私もまた部屋を出されて、別の部屋を案内された。そこに行く間は目隠しをさせられた。辿り着いたらしく、部屋の中でようやく目隠しを外された。
「すまない。暫くの間、辛抱してくれ。良い返事を待ってる」
張玉の能力で異空間に貼られた結界の中に閉じ込められた。結界の中には着替えや寝床、食事などが用意されていた。結界と言うよりも、真っ白な壁で出来た部屋に閉じ込められている感じだ?
(なんとかここから出る方法を考えなくては…)
先程の王に襲われた悪夢が甦って来る。一刻も早く、穢けがされたこの身体を洗いたい。この結界の中には、ちゃんと浴室が存在していた。彼なりの配慮だろう。身体を擦っても擦っても汚れている気がする。涙が溢れ、止まらない。精神状態異常無効はどうした?鬱になりそうだぞ!

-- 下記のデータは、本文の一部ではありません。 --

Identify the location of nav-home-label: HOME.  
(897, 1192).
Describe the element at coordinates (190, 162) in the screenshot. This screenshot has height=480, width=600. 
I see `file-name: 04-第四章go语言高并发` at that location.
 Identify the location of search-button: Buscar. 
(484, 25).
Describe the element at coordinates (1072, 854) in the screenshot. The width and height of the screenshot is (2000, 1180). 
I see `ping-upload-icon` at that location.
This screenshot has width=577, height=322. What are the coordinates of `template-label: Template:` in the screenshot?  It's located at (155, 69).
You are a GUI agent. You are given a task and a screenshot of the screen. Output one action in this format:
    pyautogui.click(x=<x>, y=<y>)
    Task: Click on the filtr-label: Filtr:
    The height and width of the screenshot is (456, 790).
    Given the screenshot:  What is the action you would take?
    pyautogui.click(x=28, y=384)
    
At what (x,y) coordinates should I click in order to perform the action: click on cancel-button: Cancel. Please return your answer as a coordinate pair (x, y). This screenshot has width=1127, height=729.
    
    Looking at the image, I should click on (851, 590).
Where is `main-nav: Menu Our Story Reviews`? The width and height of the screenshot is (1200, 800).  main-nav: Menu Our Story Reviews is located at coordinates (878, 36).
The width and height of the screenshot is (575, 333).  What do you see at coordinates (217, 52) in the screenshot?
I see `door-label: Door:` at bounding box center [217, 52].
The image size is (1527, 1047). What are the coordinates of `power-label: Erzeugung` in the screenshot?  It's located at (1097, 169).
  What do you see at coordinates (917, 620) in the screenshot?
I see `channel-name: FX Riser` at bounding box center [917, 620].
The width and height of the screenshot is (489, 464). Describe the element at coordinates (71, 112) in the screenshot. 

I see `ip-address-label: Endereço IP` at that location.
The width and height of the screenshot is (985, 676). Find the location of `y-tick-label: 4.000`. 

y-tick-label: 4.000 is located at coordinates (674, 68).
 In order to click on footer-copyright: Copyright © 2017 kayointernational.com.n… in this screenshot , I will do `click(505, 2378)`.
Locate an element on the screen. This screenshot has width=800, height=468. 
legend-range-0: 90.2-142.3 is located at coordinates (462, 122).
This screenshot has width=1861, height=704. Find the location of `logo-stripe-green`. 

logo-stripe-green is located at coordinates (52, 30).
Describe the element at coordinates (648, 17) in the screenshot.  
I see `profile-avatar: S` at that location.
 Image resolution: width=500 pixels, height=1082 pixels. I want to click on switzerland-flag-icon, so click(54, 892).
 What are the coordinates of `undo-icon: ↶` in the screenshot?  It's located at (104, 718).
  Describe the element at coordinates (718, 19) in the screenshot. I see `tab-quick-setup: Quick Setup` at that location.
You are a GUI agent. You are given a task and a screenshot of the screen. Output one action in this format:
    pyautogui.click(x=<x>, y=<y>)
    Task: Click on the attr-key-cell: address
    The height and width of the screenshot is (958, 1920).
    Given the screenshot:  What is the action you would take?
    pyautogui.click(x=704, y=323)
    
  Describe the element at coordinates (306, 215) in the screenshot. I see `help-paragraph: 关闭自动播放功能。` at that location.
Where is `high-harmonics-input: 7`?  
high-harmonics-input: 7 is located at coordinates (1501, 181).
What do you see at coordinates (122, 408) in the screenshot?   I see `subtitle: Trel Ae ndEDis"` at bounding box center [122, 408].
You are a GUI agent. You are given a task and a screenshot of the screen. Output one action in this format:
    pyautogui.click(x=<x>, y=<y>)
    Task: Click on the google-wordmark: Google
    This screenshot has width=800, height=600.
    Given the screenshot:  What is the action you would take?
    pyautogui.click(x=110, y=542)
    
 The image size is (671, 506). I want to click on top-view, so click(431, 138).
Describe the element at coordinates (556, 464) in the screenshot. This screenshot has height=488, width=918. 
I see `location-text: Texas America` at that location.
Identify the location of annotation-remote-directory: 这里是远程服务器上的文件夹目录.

用意された食事に全く手を付けず、ベッドで丸くなっていた。気が付けば、その状態を3日も繰り返していた。流石に心配され、張玉や他の将校らが様子を伺いに来たが、一言も口は聞かず無視してやった。
身体状態異常無効は恐ろしい能力だ。
1滴の水分も摂とっていないので、本来なら喉の渇きは地獄だ。人間は3日飲まなければ、脱水症状で死ぬと聞いた。それでも脱水症状にもならず死ねない。死ねないのは不死の能力だろうけども。空腹でひもじい、それでも餓死出来ない。それなのに、ステイタスを見ても体重は1gも減ってはいなかった。ここから出る方法を考えたけど、分からない。今日で5日目だ。
(会社、無断欠勤してるなぁ、クビかな…?)
こんな状況でまだ会社に出勤していない事を考えるあたり、サラリーマンだよなぁ、と思い1人苦笑いした。
この5日間、己を知る為にステイタスと睨めっこしていた。結界の中からでも、脱出出来るかも知れない呪文を確認した。闇魔法にある『超重力空間転移ブラックホール』だ。本来は相手を異空間に転移させて倒す呪文で、勿論これだけなら無事にこちらの世界に戻って来れるか分からないので自分には使えない。しかし、光魔法には『異空間転移ホワイトホール』と言う呪文があり、どうやら異空間を自分の行った事のある座標と繋いで転移出来るみたいだ。この組み合わせなら、ここから脱出が出来そうだ。ただ、ブラックホールの中に入るのは怖い。光すら吸い込む超重力だ。本当に出られるのか心配だ。だがもうこれしか方法が無い。張玉宛に手紙を残した。